──────── Records to use

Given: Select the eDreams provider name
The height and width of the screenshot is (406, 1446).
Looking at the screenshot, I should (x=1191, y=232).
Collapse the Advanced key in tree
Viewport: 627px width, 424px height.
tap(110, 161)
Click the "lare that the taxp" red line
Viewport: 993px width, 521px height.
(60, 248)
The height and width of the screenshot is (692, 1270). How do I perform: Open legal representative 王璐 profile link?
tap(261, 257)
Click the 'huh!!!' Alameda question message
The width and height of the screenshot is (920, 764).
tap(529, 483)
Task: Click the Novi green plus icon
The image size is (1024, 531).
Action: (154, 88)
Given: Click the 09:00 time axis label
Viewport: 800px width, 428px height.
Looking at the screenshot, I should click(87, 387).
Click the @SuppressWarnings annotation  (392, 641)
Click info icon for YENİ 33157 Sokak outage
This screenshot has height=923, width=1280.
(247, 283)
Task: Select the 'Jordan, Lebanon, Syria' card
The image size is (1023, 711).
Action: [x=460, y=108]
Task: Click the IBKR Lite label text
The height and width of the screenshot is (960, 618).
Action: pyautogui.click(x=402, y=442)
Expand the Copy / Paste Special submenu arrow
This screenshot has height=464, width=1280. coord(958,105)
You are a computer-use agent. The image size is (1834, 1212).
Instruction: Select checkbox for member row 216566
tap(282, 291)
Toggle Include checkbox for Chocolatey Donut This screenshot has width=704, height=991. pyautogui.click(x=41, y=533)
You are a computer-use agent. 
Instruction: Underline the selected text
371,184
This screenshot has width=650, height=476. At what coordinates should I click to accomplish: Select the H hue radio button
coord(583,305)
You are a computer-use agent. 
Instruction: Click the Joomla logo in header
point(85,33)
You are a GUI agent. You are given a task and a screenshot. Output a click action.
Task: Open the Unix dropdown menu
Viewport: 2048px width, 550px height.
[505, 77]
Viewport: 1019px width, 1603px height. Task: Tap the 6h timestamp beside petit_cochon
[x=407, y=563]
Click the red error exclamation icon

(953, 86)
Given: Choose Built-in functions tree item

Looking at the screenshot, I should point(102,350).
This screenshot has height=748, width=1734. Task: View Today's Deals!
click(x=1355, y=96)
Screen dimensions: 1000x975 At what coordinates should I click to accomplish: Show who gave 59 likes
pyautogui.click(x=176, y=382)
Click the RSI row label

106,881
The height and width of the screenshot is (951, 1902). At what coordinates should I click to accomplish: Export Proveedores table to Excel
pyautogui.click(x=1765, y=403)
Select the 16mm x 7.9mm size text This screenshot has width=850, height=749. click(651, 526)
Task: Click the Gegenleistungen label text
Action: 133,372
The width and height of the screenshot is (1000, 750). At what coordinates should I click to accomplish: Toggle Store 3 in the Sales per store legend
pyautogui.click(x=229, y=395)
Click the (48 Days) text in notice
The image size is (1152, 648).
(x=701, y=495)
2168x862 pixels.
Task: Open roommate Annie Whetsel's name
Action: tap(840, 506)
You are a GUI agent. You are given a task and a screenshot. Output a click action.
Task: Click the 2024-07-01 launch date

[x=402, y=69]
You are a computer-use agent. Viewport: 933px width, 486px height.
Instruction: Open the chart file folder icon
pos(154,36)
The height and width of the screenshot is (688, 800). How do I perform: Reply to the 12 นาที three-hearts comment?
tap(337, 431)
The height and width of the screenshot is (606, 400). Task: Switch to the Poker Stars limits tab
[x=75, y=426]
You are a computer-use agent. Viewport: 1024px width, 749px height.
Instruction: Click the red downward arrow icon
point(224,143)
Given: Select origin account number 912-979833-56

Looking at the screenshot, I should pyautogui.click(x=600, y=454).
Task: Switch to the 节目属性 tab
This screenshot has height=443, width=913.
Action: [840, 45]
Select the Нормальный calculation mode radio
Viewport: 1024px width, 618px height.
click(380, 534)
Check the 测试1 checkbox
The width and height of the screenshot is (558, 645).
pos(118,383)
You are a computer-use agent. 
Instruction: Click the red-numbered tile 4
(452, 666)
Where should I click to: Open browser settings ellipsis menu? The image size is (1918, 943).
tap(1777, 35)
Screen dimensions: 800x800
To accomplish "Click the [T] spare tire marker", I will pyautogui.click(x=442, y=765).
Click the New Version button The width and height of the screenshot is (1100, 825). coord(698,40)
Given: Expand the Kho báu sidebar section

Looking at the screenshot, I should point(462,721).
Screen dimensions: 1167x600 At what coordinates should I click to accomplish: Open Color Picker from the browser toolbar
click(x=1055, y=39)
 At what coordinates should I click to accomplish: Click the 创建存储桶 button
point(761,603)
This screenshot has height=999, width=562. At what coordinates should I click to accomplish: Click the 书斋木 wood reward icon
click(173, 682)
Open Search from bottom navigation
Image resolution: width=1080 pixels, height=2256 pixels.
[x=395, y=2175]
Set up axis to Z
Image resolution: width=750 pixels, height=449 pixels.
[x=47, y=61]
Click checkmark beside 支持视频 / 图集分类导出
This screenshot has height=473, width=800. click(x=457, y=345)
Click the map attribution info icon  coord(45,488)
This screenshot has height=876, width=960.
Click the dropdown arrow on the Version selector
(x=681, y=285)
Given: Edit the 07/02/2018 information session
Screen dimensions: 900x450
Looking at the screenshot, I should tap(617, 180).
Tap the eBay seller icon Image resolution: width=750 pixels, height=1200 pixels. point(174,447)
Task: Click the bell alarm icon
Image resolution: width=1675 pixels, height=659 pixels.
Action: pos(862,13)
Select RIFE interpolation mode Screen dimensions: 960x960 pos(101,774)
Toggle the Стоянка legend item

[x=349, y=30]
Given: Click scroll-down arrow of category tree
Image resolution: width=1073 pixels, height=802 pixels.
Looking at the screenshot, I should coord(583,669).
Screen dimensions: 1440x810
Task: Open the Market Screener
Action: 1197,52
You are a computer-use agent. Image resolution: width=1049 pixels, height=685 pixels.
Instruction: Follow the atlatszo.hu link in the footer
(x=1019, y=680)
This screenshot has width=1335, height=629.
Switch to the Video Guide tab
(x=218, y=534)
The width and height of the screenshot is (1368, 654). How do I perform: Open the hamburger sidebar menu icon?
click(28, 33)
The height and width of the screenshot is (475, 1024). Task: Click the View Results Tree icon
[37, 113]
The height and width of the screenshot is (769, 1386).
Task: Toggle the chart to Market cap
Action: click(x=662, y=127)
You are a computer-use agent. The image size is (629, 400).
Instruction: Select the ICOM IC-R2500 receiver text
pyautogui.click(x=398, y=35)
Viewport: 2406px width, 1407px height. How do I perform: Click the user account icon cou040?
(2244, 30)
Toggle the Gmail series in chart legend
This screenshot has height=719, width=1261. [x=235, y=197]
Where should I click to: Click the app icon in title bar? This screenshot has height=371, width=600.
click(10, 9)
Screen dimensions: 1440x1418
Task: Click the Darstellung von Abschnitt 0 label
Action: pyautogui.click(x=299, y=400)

────────────────

• _What the task requires_
For the listing above, identify each line bearing "computer".

• _Completed exercise_
You are a computer-use agent. The image size is (1834, 1212).
You are a computer-use agent. 
You are a computer-use agent. 
You are a computer-use agent. Viewport: 933px width, 486px height.
You are a computer-use agent. Viewport: 1024px width, 749px height.
You are a computer-use agent. 
You are a computer-use agent. Image resolution: width=1049 pixels, height=685 pixels.
You are a computer-use agent. The image size is (629, 400).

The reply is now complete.